**Exercise instructions**
Repeat the entries from the line with "Screen dimensions: 1389x868" up to and including the line with "Action: (555, 853)", leaving the pictures out of your answer.

**Material for this task**
--- begin ---
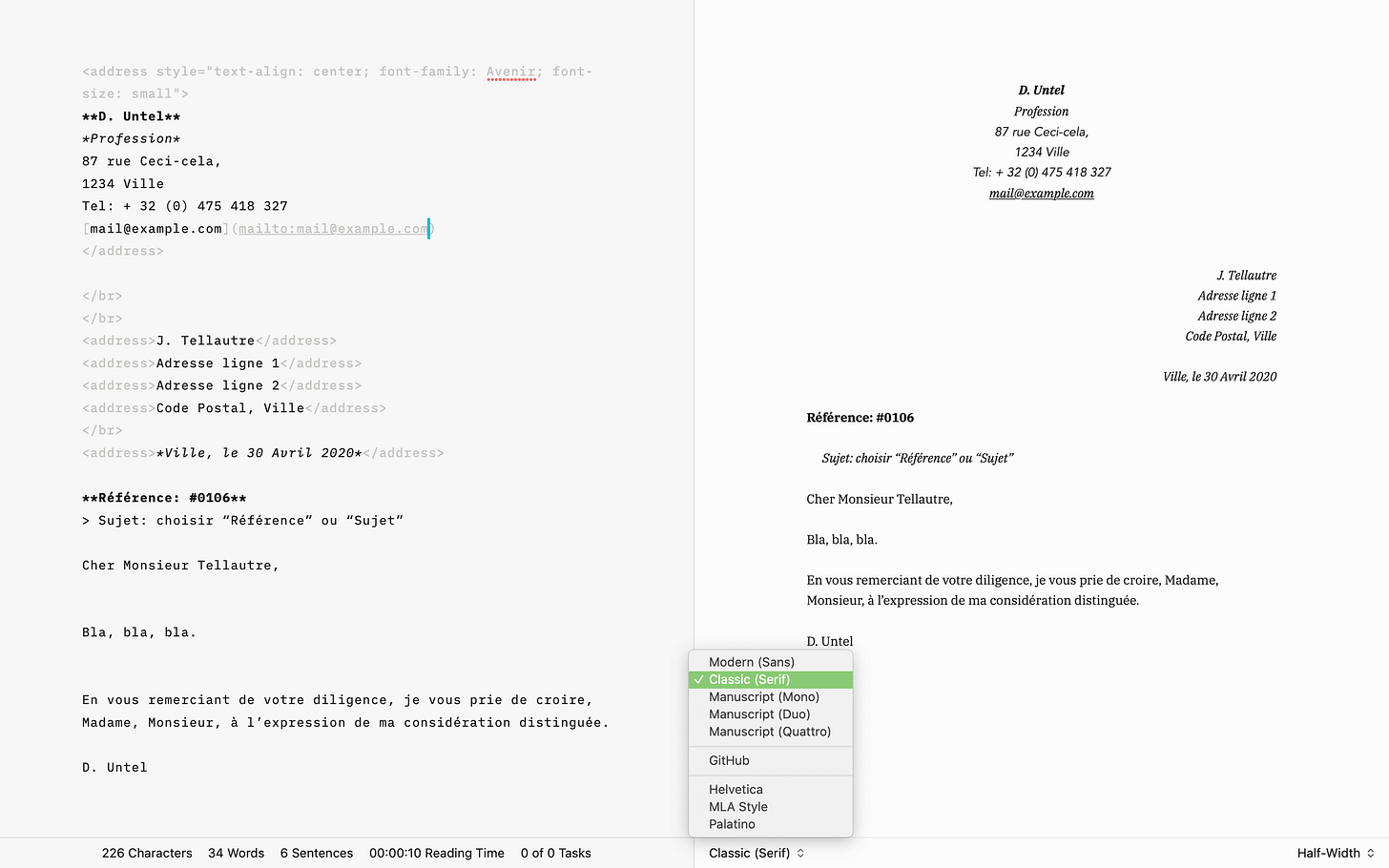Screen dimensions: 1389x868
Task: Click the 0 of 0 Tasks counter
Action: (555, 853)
--- end ---
--- begin ---
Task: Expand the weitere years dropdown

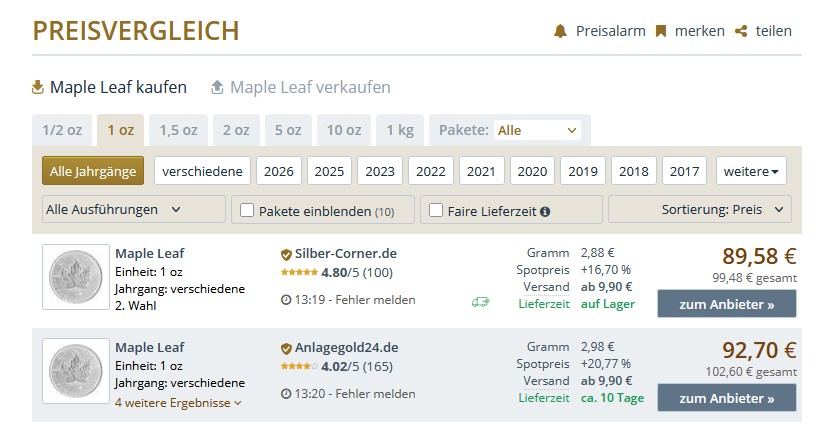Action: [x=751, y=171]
--- end ---
**Task output**
Screen dimensions: 1389x868
Task: Click the 0 of 0 Tasks counter
Action: (555, 853)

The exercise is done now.